Stephen McLarnon, an emigration expert of workingabroad.net commented on the large number of young couples and families at the Expo this year.
"Whereas in previous years, it would have been young holidaymakers looking into working abroad or leaving for adventure, now almost 50 per cent of our market here would be people in their 30s with young families," Mr McLarnon said.
There was a large presence of Irish teachers, and most were gloomy about their job prospects if they stayed in Ireland. Teachers Ailis Short and Aisling Murnaghan, from Monaghan, spoke of the uncertainty in Ireland as they waited to get information about visas for Canada.
Ms Short said: "We're both currently in temporary work as substitute teachers but as there is no permanent work, we're thinking about going to Canada or maybe Australia.

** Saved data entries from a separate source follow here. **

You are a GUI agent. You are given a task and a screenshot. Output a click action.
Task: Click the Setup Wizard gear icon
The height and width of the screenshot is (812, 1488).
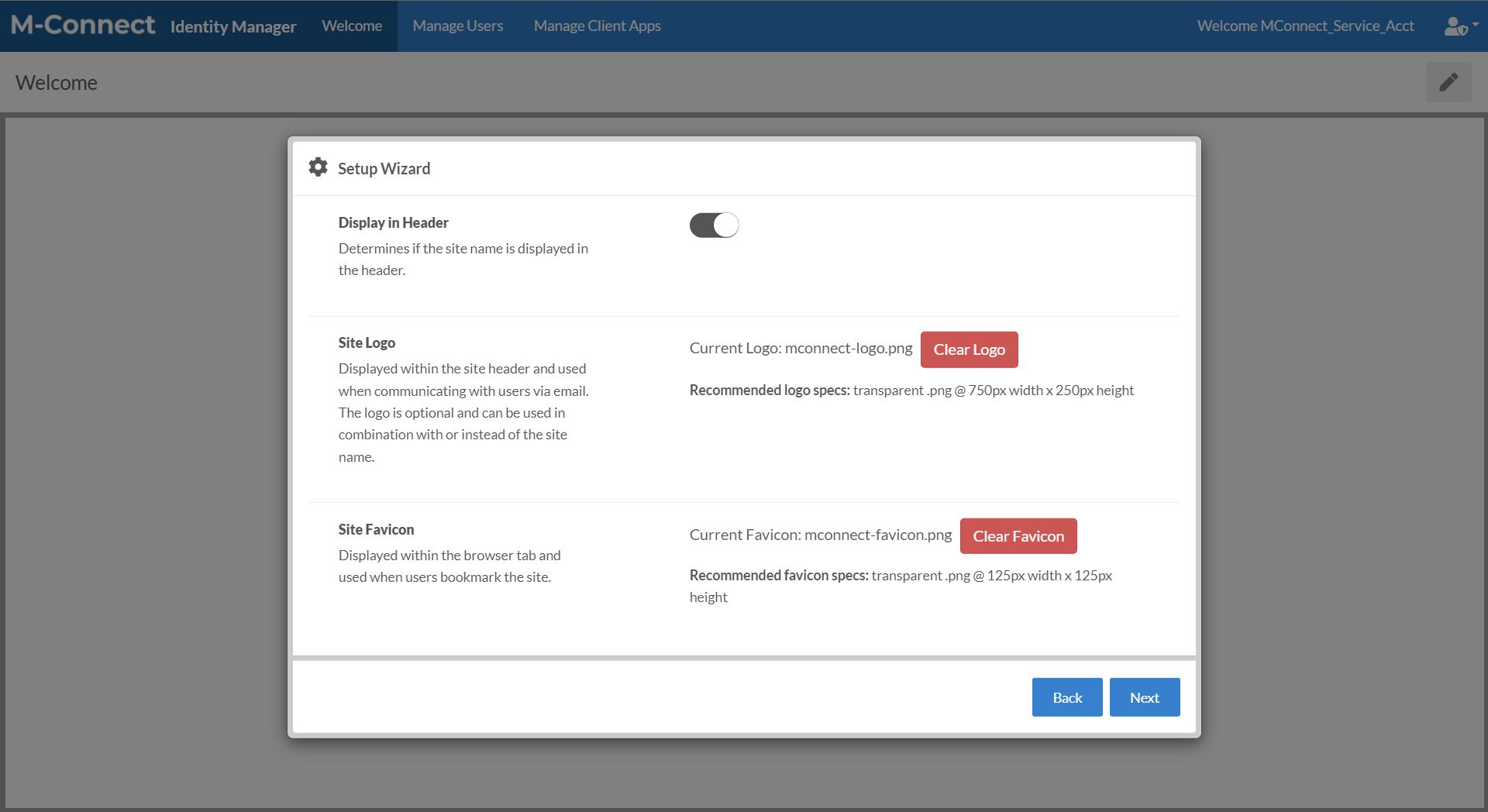[x=318, y=167]
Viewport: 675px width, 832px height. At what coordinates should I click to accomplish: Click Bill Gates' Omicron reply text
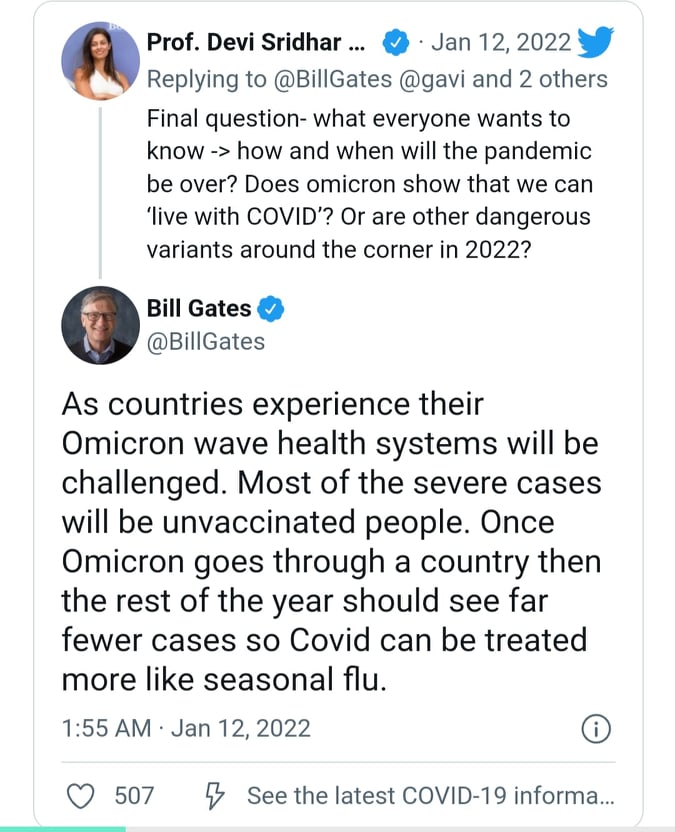(x=331, y=542)
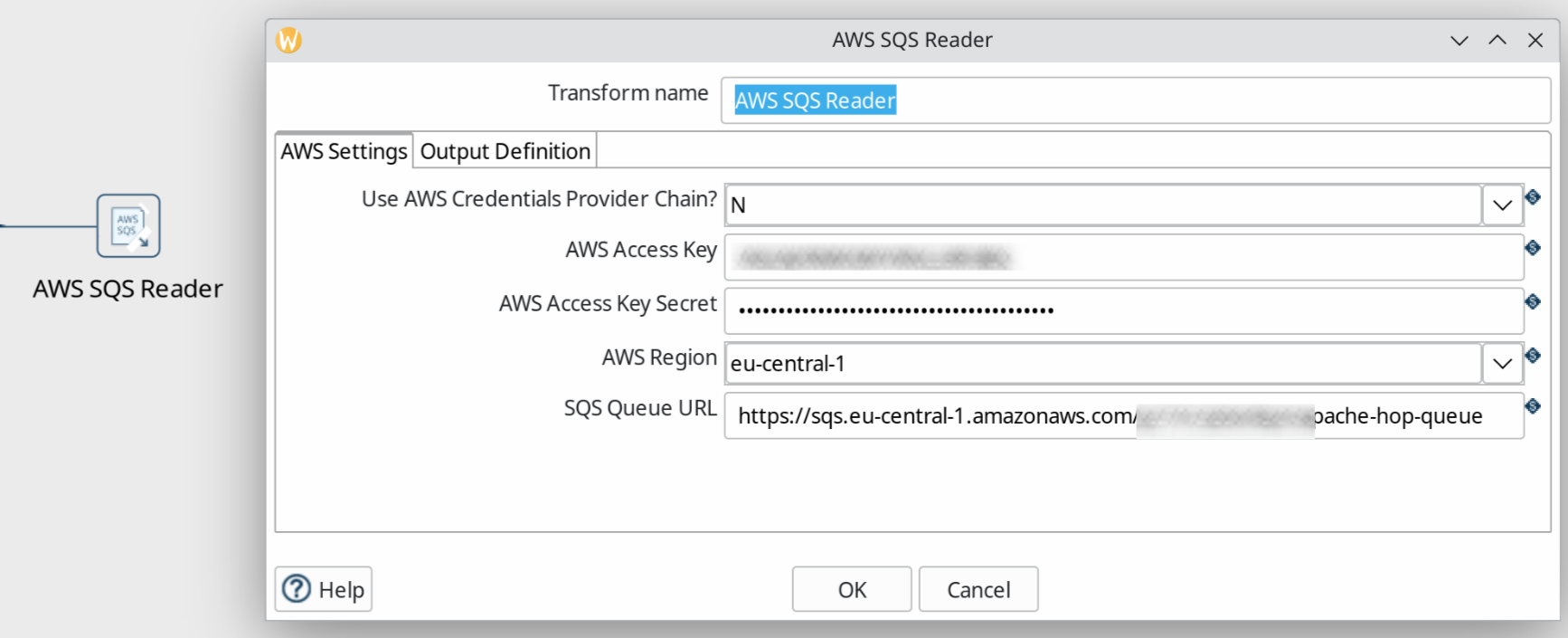Focus the AWS Access Key Secret field
Screen dimensions: 1568x638
pos(1123,310)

"We've seen many TEFL (teaching English as a foreign language) stands here today, which could be an option or even a one-year working holiday and see where it could go from there."
Leah Flanagan, a primary teacher from Tallaght, said she was thinking about relocating to Canada or New Zealand. "I'm here because I might not have a job in primary school teaching in Ireland in the future. I do believe now is the time to go.
"If I was to relocate abroad I would still like to do primary teaching even if I can't do it in Ireland," Ms Flanagan said.
College undergraduates were also planning their futures away from Ireland.
DIT Marketing students Darragh Ryan, from Castleknock, and Aisling Leonard, from Wicklow, both 22, said that they would definitely be leaving, and the majority of their class are also thinking about going to go work abroad after graduating.